On Fri, 14 Oct 2016 21:24:08 +0200
Petr Bena <petr@bena.rocks> wrote:

> That is probably true, but it doesn't change the fact that SPF specs
> as they are make SPF completely useless.

It also doesn't change the fact that running SPF on the From: header
domain is completely wrong and will break all kinds of things.

> Is there any way to get spam assassin to actually figure out that
> e-mail is spoofed even if it's obviously easy to figure out?

No.  Because there is no definitive way to determine if an email is
"spoofed".  Tell me, is this email spoofed?  The header from
<d...@roaringpenguin.com> clearly fails SPF, and the envelope sender is
likely to be something in the "spamassassin.apache.org" domain.  This is
obviously spoofed.

By any sensible measure, all of this list traffic is spoofed.

> Isn't this like completely flawed design?

SMTP provides no authentication.  So when nothing can be
authenticated, there's no such thing as "spoofing".  Arguably, it's a
flawed design, but inarguably it's much to late to replace SMTP.

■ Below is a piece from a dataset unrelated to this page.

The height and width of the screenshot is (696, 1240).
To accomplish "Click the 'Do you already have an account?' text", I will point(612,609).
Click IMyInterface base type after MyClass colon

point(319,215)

DKIM is about the best we have, but even that doesn't pretend to
prevent spoofing.  All it does is assert that a specific email passed
through and was signed by a server that knows the private key
corresponding to a certain public key.

Regards,

Dianne.

P.S. The situation is not all bleak, of course.  Knowledge of your own domain
can let you make rules that do help to stop spear-phishing attacks, but
these are domain-specific and not generally applicable.